* [EXERCISE]: Arrange the entries, starting with the line containing "Given: Click the close" and going on through the line containing "(x=49, y=197)", as a Markdown table with the columns Number and Line, leaving out blank lines.
— start DATA TO USE —
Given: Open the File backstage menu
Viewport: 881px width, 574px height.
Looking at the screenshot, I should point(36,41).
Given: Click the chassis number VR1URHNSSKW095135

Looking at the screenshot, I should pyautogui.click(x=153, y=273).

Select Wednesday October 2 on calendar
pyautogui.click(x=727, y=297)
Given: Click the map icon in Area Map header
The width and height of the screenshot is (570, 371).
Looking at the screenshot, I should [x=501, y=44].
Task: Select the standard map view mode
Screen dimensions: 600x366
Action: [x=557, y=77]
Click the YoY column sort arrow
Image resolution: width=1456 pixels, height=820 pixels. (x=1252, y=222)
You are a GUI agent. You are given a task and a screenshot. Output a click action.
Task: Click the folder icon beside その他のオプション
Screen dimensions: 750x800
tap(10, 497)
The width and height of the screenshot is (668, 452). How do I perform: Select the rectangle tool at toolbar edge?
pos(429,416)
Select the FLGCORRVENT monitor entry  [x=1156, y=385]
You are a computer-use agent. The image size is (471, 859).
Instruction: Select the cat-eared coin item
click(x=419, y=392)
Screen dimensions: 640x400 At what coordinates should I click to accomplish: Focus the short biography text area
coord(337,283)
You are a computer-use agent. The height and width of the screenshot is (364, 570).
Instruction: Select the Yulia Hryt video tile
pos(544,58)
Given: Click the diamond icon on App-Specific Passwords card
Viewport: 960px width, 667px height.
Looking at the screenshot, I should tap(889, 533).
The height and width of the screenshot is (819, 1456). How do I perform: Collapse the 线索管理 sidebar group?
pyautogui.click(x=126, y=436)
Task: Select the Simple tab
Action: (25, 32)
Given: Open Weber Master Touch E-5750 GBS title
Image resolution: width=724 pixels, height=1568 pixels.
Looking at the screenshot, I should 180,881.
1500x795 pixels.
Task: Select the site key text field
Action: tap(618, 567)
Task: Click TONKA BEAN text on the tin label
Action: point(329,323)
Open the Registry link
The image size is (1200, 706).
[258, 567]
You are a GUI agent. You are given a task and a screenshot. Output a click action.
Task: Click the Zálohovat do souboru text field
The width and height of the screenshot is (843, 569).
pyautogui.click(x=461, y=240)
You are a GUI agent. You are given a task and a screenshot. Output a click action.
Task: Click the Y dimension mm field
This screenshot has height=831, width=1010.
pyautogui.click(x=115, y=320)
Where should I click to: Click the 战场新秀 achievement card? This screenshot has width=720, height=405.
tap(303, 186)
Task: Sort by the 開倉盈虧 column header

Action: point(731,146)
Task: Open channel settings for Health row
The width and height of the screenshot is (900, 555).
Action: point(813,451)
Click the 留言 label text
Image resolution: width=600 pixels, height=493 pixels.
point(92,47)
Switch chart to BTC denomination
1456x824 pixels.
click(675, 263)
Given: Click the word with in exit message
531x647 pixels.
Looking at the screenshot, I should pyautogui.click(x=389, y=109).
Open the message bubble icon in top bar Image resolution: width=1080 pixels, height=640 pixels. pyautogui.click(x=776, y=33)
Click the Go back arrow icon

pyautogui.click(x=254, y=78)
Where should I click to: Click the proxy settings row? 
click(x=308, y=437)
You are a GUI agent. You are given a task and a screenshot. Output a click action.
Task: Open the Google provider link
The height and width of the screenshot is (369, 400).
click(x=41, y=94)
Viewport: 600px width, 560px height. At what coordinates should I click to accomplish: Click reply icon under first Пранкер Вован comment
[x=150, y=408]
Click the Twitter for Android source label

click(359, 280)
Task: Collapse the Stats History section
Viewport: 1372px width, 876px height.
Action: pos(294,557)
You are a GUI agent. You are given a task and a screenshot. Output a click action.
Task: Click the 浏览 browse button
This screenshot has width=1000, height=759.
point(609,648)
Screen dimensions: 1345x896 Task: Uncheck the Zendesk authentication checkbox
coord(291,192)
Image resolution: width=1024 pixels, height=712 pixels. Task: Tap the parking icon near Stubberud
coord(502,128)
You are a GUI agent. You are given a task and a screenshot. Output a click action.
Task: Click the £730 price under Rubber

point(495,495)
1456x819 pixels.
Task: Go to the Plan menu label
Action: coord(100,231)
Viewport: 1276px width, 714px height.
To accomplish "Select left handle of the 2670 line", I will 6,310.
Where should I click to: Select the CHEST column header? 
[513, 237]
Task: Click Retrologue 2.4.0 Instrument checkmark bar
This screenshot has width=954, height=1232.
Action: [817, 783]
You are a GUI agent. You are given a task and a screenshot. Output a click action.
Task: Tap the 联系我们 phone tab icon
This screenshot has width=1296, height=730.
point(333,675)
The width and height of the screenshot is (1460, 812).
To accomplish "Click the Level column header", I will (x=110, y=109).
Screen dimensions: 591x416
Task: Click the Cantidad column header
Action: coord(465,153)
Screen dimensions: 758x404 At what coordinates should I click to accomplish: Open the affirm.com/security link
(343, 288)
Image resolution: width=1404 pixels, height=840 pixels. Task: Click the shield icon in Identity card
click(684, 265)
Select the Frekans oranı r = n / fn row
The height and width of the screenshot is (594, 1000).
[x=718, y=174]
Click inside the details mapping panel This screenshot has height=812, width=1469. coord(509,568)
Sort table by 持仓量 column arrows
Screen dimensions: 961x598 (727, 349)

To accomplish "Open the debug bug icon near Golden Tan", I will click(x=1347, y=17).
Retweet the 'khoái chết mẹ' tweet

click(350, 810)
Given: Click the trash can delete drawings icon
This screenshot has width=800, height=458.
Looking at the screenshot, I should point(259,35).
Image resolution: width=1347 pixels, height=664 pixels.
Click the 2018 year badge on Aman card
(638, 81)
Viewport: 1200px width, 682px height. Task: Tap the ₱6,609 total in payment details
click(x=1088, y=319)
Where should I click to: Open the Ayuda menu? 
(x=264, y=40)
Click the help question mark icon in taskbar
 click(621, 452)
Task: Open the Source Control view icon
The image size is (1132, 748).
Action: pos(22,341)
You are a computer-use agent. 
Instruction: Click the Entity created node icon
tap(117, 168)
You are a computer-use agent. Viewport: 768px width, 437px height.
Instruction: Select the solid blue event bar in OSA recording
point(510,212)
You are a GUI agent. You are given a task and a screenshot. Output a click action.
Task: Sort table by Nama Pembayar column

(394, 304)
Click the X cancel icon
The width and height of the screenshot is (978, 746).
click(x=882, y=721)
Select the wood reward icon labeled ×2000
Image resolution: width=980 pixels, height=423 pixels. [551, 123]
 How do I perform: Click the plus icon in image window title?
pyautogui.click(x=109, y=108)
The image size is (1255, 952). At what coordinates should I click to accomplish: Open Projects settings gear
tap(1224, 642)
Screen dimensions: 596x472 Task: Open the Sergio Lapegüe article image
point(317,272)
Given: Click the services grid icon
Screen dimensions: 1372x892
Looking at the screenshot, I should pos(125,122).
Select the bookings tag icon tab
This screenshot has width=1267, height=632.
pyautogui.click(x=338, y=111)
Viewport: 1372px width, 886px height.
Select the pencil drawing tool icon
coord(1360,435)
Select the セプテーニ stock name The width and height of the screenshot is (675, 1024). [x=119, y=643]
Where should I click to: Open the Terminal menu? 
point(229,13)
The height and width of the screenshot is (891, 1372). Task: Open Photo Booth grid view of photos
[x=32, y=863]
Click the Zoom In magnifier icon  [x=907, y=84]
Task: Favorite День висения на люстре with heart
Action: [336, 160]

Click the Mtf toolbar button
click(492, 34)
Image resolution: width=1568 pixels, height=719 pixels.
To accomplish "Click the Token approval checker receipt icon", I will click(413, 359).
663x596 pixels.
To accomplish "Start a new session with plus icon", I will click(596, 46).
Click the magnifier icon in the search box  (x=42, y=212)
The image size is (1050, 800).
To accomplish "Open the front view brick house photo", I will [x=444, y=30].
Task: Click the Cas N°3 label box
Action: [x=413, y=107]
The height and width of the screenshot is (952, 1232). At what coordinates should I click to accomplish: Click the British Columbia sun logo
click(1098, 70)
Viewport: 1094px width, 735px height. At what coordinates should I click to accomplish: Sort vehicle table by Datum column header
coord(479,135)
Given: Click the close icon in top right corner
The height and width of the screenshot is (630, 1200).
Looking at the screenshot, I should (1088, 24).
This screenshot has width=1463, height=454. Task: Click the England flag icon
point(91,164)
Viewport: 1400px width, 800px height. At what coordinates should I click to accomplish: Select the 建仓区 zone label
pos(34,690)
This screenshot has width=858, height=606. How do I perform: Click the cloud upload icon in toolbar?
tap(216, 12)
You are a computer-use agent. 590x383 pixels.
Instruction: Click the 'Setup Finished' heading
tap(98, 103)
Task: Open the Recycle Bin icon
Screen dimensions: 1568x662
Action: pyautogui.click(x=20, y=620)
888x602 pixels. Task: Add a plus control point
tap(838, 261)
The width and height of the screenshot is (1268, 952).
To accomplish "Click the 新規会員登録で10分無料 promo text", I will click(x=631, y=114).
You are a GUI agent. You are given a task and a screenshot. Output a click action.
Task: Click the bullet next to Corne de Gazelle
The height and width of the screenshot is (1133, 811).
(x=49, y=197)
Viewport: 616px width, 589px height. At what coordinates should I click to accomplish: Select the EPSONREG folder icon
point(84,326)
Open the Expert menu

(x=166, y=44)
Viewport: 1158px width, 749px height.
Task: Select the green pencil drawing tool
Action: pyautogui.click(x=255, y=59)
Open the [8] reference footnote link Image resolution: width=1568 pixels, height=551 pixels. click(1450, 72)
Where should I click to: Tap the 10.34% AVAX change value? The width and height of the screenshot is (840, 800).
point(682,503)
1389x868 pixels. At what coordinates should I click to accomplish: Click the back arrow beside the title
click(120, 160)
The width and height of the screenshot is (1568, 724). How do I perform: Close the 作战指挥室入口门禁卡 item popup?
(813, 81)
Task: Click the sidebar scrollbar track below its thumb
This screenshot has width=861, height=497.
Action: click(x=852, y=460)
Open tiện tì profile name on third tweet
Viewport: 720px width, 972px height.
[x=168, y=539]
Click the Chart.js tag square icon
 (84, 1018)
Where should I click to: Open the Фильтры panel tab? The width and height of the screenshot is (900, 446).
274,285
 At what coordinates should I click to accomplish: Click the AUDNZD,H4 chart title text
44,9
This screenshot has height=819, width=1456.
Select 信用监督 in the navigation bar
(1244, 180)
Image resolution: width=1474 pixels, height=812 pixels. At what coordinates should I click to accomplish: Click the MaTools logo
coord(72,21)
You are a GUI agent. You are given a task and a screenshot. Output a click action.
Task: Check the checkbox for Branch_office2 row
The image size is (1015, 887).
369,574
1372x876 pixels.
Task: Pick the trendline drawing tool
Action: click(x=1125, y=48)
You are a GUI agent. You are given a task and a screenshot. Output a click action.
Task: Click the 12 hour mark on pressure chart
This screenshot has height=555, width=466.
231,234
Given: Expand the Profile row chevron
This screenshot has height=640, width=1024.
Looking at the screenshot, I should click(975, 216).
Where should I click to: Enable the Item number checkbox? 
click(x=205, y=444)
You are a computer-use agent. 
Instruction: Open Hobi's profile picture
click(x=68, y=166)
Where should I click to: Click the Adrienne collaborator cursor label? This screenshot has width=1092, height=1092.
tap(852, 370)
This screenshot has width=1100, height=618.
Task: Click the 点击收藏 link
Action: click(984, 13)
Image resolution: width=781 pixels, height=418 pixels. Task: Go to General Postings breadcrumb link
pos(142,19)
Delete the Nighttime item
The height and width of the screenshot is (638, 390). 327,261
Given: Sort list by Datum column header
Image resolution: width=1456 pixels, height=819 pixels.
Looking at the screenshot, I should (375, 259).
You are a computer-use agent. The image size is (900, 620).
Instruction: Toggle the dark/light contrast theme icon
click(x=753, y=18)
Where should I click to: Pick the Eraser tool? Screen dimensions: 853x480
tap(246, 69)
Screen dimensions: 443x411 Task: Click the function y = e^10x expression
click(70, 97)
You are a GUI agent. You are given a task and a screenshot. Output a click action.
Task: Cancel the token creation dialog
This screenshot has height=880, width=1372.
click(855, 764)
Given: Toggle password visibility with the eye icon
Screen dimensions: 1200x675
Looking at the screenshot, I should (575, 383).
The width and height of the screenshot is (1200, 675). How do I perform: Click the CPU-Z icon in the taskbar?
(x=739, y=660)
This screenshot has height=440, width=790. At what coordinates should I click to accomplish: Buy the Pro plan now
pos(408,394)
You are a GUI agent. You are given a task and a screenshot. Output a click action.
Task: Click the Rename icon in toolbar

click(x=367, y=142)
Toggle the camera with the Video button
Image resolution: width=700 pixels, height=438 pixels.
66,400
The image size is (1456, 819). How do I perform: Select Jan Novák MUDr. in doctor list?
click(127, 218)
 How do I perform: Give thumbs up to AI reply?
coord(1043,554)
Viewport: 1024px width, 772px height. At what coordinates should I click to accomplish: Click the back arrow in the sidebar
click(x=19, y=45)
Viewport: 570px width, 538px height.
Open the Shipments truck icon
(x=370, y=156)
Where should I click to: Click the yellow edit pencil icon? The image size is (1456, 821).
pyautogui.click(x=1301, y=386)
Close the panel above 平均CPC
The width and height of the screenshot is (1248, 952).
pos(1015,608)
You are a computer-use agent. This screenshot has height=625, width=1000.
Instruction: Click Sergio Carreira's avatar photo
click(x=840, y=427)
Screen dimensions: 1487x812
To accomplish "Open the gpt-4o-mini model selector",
— end DATA TO USE —
* [THE OUTPUT]:
| Number | Line |
|---|---|
| 1 | Given: Click the close icon in top right corner |
| 2 | The height and width of the screenshot is (630, 1200). |
| 3 | Looking at the screenshot, I should (1088, 24). |
| 4 | This screenshot has width=1463, height=454. Task: Click the England flag icon |
| 5 | point(91,164) |
| 6 | Viewport: 1400px width, 800px height. At what coordinates should I click to accomplish: Select the 建仓区 zone label |
| 7 | pos(34,690) |
| 8 | This screenshot has width=858, height=606. How do I perform: Click the cloud upload icon in toolbar? |
| 9 | tap(216, 12) |
| 10 | You are a computer-use agent. 590x383 pixels. |
| 11 | Instruction: Click the 'Setup Finished' heading |
| 12 | tap(98, 103) |
| 13 | Task: Open the Recycle Bin icon |
| 14 | Screen dimensions: 1568x662 |
| 15 | Action: pyautogui.click(x=20, y=620) |
| 16 | 888x602 pixels. Task: Add a plus control point |
| 17 | tap(838, 261) |
| 18 | The width and height of the screenshot is (1268, 952). |
| 19 | To accomplish "Click the 新規会員登録で10分無料 promo text", I will click(x=631, y=114). |
| 20 | You are a GUI agent. You are given a task and a screenshot. Output a click action. |
| 21 | Task: Click the bullet next to Corne de Gazelle |
| 22 | The height and width of the screenshot is (1133, 811). |
| 23 | (x=49, y=197) |